Aim: What JSON list of strings do you get from the material below, from the line containing "Samsung slashes $300" down to the line containing "[facebook] (137, 2502)", with one string per line, blank lines omitted, and only those lines?

-- Start Supplied data --

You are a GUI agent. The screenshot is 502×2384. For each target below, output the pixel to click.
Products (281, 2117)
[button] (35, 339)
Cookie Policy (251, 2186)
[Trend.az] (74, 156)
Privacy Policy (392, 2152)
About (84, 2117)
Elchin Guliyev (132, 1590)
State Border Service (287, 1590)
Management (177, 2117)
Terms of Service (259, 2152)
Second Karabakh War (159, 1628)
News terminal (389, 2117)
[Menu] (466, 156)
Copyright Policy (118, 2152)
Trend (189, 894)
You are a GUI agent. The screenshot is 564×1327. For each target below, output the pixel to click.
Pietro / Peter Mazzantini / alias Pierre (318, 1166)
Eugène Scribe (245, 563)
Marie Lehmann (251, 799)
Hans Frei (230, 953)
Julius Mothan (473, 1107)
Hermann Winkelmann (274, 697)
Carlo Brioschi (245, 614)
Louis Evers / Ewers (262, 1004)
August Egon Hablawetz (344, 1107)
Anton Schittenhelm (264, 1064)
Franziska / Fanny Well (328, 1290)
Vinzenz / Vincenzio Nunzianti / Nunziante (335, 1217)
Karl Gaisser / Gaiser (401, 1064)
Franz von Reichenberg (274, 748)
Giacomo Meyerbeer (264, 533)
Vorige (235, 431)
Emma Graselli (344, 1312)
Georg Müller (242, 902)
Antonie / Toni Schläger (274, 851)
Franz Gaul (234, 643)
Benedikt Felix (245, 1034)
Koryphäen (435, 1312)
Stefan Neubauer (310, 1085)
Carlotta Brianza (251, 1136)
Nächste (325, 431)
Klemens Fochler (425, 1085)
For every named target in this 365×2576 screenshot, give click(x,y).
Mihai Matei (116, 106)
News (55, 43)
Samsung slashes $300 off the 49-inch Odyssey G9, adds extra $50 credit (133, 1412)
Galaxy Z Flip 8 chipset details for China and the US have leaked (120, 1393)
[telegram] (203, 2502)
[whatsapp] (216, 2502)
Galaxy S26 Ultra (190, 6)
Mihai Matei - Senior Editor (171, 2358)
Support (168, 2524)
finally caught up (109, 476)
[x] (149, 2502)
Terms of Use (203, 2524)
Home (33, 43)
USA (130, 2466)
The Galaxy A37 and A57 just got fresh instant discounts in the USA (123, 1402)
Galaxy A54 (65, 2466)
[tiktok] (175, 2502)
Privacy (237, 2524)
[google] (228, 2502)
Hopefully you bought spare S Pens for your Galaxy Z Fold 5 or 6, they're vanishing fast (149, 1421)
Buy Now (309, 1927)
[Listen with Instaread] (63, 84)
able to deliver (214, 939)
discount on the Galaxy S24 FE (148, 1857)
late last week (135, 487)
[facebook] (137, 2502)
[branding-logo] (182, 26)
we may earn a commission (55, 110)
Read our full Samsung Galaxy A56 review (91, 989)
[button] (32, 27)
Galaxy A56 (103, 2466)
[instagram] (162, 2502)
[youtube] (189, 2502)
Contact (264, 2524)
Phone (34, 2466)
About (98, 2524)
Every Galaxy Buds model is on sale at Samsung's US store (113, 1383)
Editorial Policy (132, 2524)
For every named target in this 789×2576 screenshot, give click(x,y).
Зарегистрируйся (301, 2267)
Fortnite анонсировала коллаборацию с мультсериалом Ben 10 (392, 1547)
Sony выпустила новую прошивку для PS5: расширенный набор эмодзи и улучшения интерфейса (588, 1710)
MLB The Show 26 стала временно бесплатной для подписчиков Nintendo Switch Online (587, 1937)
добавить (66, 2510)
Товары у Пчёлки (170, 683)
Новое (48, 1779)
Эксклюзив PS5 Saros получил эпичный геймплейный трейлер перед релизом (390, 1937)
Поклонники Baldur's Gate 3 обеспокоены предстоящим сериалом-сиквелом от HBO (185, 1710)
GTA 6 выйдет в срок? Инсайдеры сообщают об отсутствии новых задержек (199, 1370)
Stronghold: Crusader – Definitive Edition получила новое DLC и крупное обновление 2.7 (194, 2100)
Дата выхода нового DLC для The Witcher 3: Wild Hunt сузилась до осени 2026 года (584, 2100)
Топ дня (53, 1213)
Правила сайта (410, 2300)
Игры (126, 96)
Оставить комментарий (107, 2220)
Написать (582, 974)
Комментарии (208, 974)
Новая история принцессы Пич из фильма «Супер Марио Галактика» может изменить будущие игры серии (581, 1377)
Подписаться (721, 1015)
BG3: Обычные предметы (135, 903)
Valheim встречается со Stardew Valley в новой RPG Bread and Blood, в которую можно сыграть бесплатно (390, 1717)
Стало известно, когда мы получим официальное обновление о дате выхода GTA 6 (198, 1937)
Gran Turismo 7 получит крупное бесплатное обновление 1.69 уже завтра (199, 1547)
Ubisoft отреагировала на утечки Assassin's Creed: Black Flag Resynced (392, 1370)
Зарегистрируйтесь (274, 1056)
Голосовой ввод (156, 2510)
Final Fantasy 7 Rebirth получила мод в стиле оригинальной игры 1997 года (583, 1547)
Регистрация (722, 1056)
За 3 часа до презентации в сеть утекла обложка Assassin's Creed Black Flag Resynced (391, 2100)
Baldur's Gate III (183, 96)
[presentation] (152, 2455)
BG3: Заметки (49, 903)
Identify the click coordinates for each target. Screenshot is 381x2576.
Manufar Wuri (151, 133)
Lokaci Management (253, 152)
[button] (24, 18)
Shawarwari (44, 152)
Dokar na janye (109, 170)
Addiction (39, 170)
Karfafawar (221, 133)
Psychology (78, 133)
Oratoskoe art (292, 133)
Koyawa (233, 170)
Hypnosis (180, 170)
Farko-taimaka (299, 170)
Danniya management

-- End Supplied data --

Response to this task:
[
  "Samsung slashes $300 off the 49-inch Odyssey G9, adds extra $50 credit (133, 1412)",
  "Galaxy Z Flip 8 chipset details for China and the US have leaked (120, 1393)",
  "[telegram] (203, 2502)",
  "[whatsapp] (216, 2502)",
  "Galaxy S26 Ultra (190, 6)",
  "Mihai Matei - Senior Editor (171, 2358)",
  "Support (168, 2524)",
  "finally caught up (109, 476)",
  "[x] (149, 2502)",
  "Terms of Use (203, 2524)",
  "Home (33, 43)",
  "USA (130, 2466)",
  "The Galaxy A37 and A57 just got fresh instant discounts in the USA (123, 1402)",
  "Galaxy A54 (65, 2466)",
  "[tiktok] (175, 2502)",
  "Privacy (237, 2524)",
  "[google] (228, 2502)",
  "Hopefully you bought spare S Pens for your Galaxy Z Fold 5 or 6, they're vanishing fast (149, 1421)",
  "Buy Now (309, 1927)",
  "[Listen with Instaread] (63, 84)",
  "able to deliver (214, 939)",
  "discount on the Galaxy S24 FE (148, 1857)",
  "late last week (135, 487)",
  "[facebook] (137, 2502)"
]